Action item
Retype, exactly as they appear below, the lines between the line holding "For every named" and the line holding "[Vorige] (27, 356)", both ends included.

Information provided
* * *
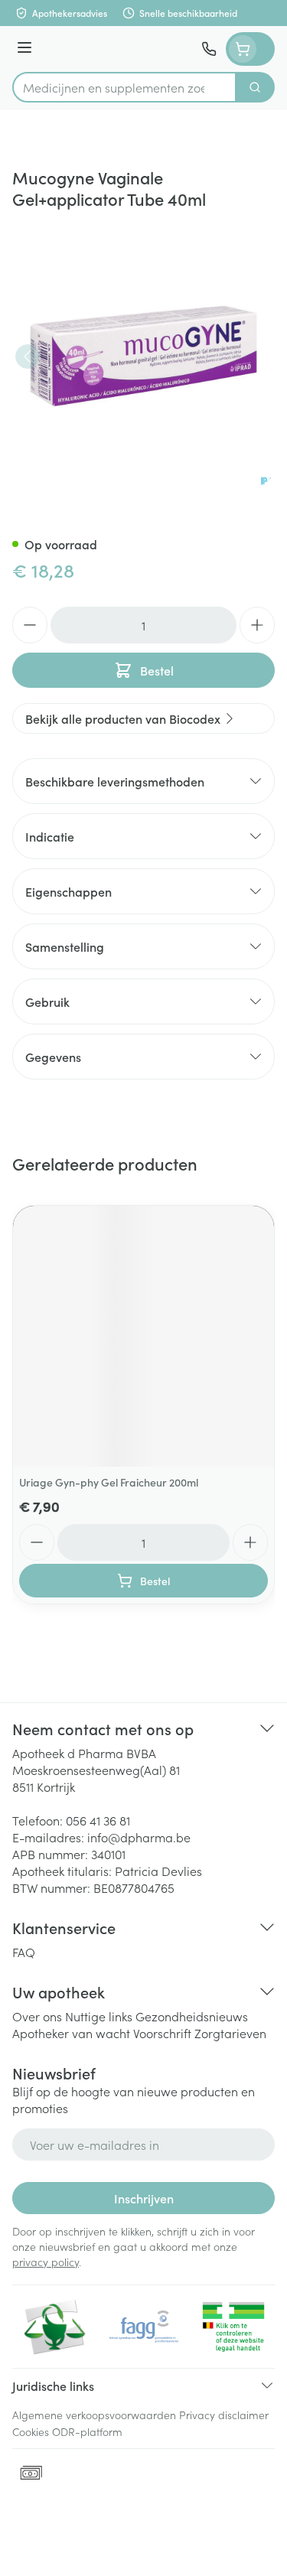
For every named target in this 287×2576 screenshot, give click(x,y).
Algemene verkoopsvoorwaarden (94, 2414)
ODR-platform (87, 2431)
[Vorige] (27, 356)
* * *
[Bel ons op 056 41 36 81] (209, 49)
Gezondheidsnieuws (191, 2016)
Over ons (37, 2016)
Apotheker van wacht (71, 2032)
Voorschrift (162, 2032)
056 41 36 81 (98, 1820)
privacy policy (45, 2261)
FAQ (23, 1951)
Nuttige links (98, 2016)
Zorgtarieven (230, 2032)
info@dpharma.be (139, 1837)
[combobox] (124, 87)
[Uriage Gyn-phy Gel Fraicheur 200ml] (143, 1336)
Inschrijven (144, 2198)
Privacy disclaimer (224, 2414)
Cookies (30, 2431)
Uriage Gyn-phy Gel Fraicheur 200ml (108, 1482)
* * *
Solution to the problem
For every named target in this 287×2576 screenshot, give click(x,y).
Algemene verkoopsvoorwaarden (94, 2414)
ODR-platform (87, 2431)
[Vorige] (27, 356)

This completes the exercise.